Por Gema Mateo
Caminé de manera pausada hasta la puerta, como suele ser costumbre por las mañanas; a pesar de que logré desayunar había un vacío en mi estómago que no lograba explicar.
La calle me recibió inmensa, solitaria, pero con la melodía de algunas aves que intenté buscar sin éxito en las copas de los árboles. Estaba el azul abierto de compañero, esperé encontrar a la señora Juanita, quien se coloca de manera estratégica afuera de la tienda para vender sus deliciosos tamales de dulce, mole y rajas. Pero no la vi, tampoco al señor repartidor de gas que conduce justo a esa hora su vehículo, ni a los infantes que van de la mano con sus padres hacia el colegio.
Aquello era un cuadro marchito, una afonía que no alcanzaba a pronunciar su rescate; llegué hasta el inicio del metro y nuevamente me recibía el vacío. De repente, haber deseado que por un día todas las personas desaparecieran no era buena idea. Es que no dejaban de contaminar, no se detenían a admirar la marea invisible que traza el viento cuando mueve las flores de las jacarandas.
Al no haber persona alguna decidí caminar para llegar a mi destino, después de todo nadie me iba a mirar con desagrado por la forma en que vestía, cierta liberación se instaló en mi mente, no tenía por qué sentirme mal; seguro aprenderían después de esta lección, cuando por la noche volviera a desear que regresaran.
Me detuve en frío cuando pensé en mi madre, ¿acaso también se habría eclipsado en esta dimensión? Saqué el celular de inmediato y la llamé, pero no había señal, miré alrededor y ahí estaba, el silencio acosador, la nada que me envolvía en un mundo de cosas materiales que ya no tenían sentido.

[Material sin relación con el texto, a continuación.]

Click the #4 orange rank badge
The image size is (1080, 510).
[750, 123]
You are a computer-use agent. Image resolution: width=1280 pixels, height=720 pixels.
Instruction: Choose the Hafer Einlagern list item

Corrí con desespero hacia la casa de mi familia, la entrada abierta, como si la última persona no hubiera logrado cerrar la puerta, adentro sólo encontré ecos, crujidos de madera y el ruido de la vieja plomería. Quise dormir, grité en voz alta que ellos regresaran, pero no lo conseguí.
Así transcurrió la tarde muda, el rayo de luz color naranja que reposaba en mi piel pero que no llegaba a mi corazón agitado y frío. Había sido mi desesperación la que desvaneció toda la población, ella y yo nos habíamos quedado al final, sin poder reconstruir con paciencia todo lo que no funcionaba.